(Stored data entries)
--------------------------------------------------

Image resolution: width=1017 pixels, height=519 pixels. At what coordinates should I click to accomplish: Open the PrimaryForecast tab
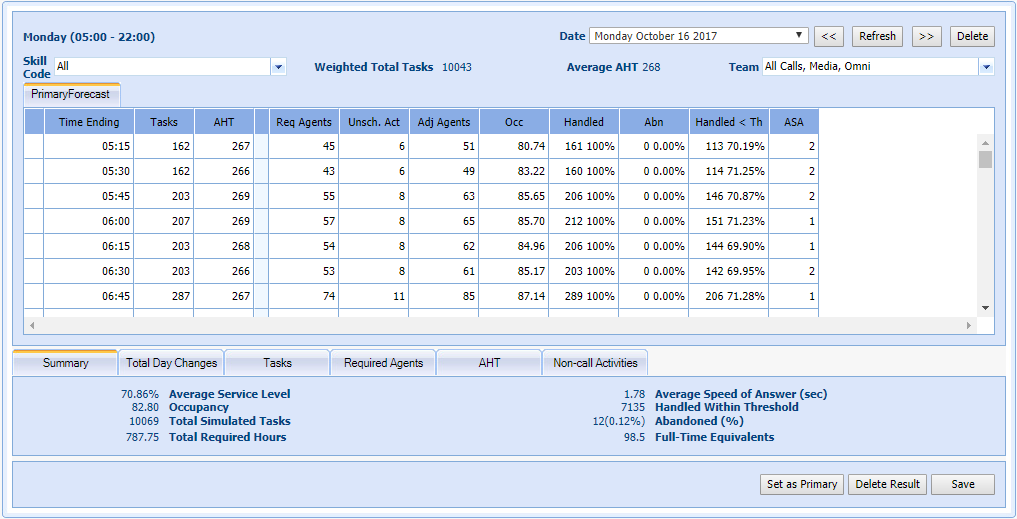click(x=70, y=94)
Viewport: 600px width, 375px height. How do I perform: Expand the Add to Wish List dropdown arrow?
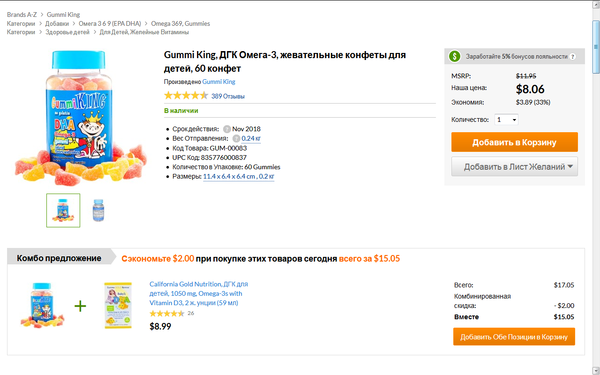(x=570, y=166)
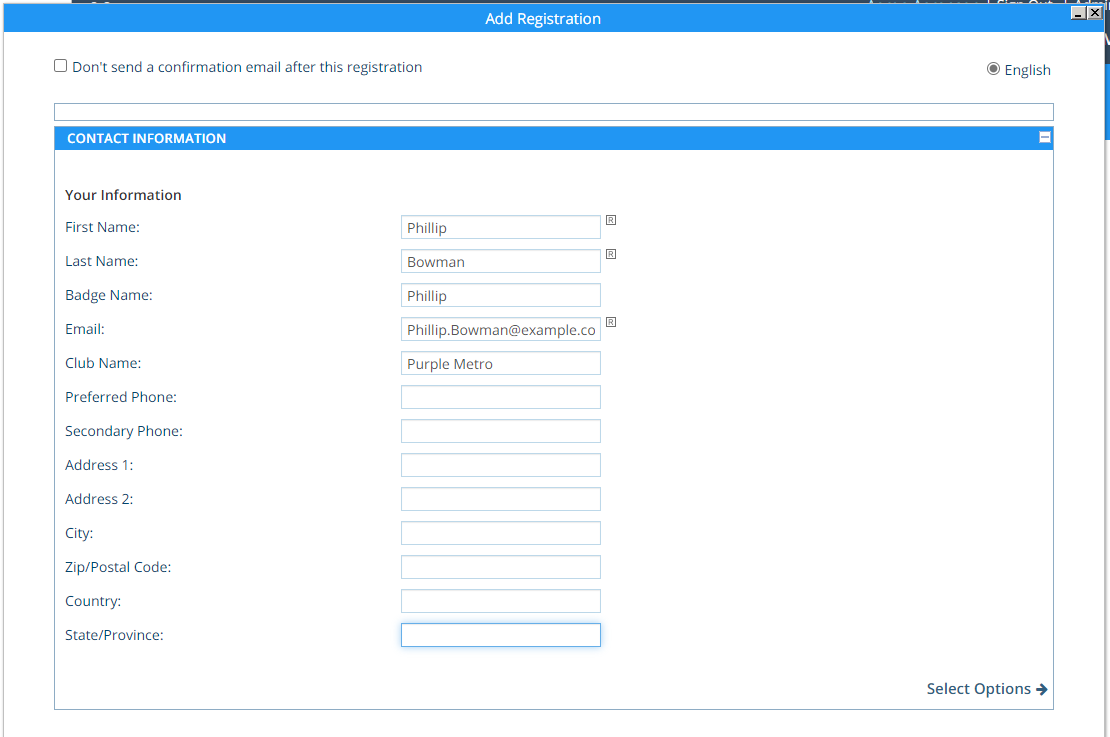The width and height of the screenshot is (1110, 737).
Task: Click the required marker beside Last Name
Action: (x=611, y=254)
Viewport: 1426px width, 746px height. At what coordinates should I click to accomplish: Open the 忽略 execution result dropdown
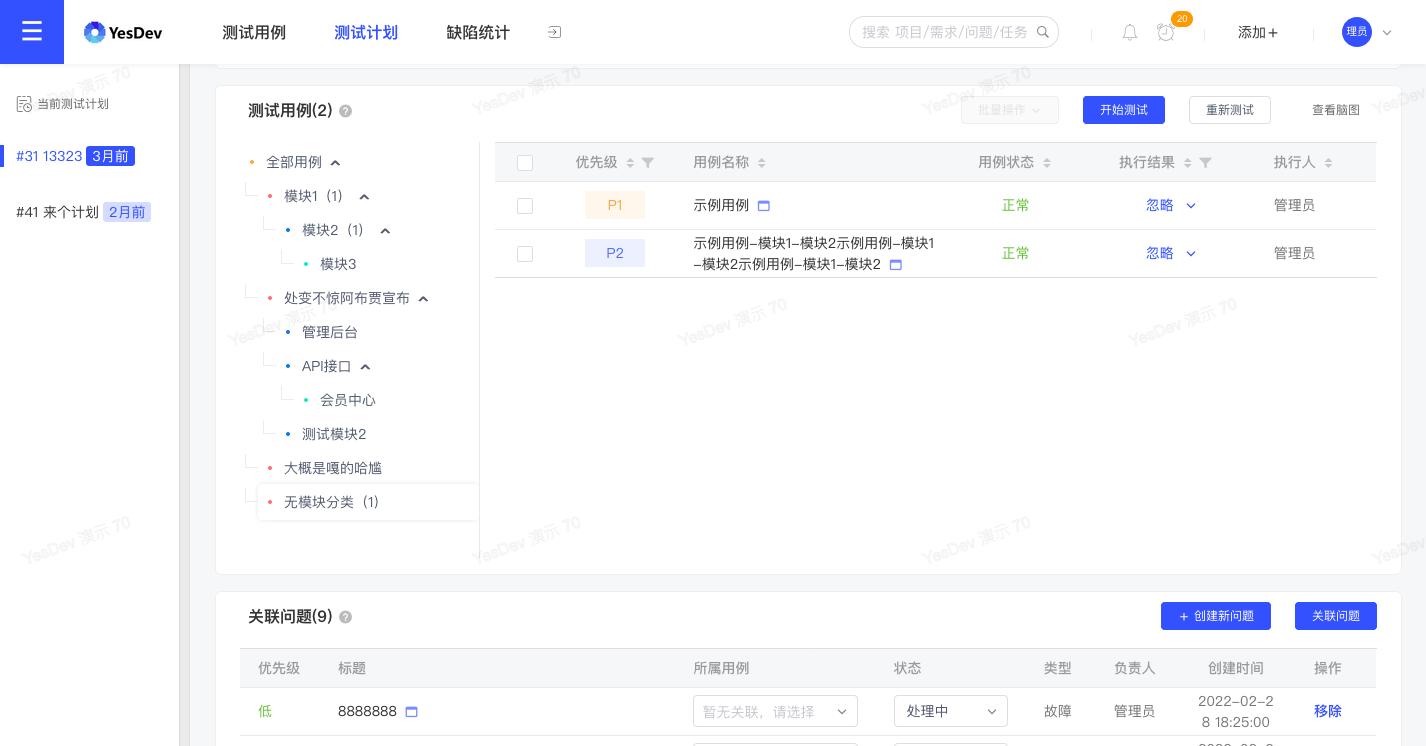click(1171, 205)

--------------------------------------------------

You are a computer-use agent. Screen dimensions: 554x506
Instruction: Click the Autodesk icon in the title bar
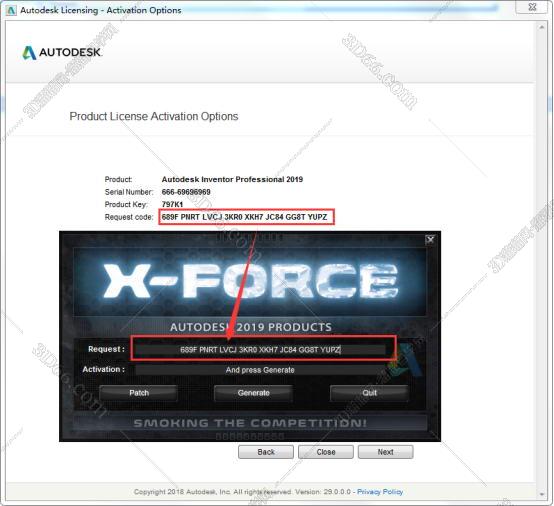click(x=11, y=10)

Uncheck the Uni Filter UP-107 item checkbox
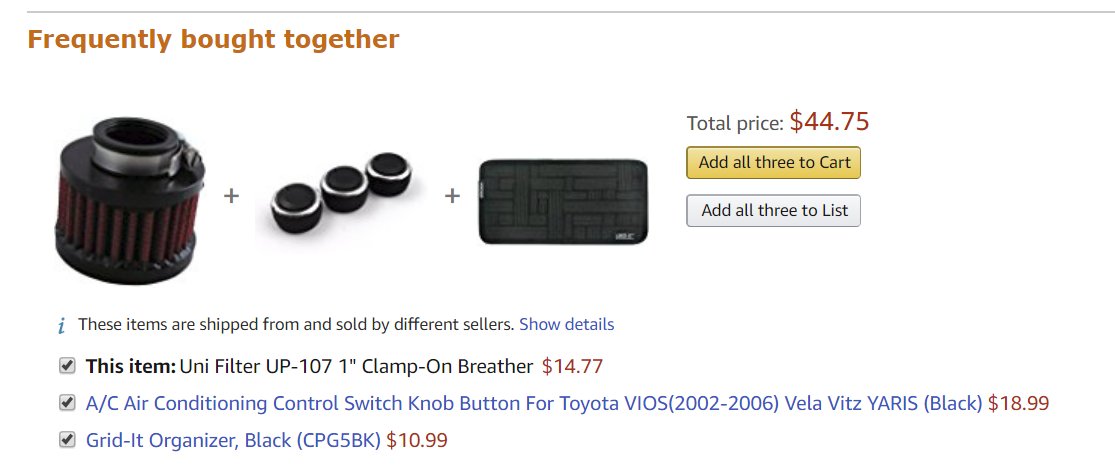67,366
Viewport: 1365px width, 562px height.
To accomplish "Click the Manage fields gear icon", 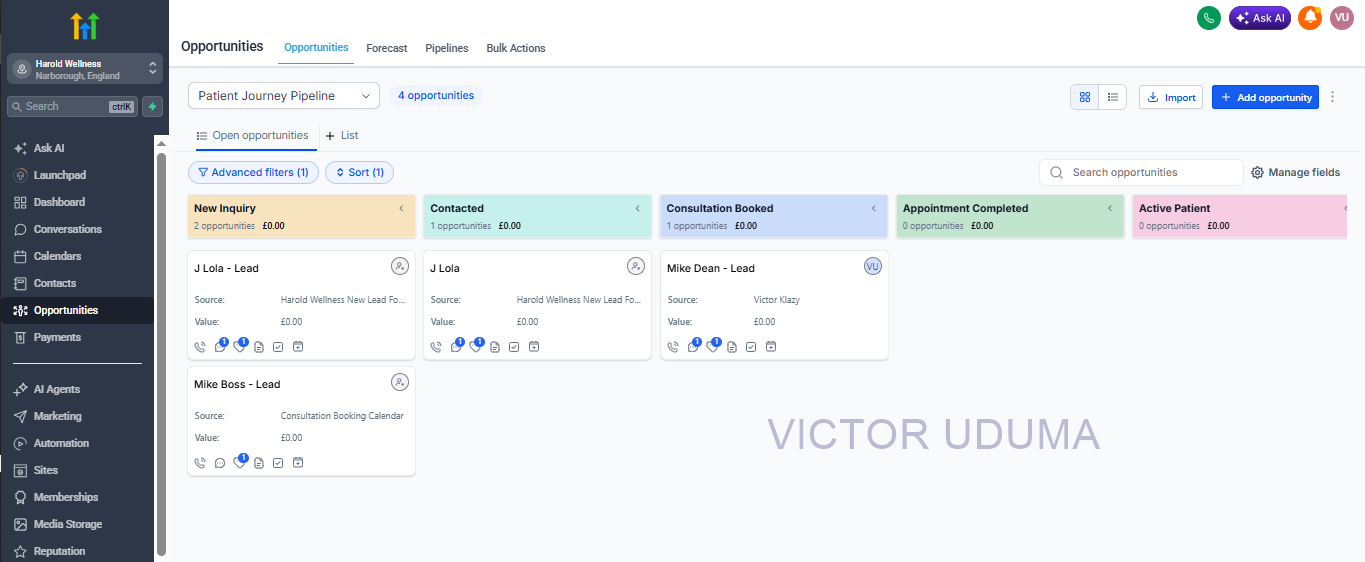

--------------------------------------------------

Please return the data above exactly as it stands from the line with "Uncheck the Uni Filter UP-107 item checkbox" to the line with "the Manage fields", keeping both of those lines but none of the pictures.

Uncheck the Uni Filter UP-107 item checkbox
67,366
Viewport: 1365px width, 562px height.
To accomplish "Click the Manage fields gear icon", 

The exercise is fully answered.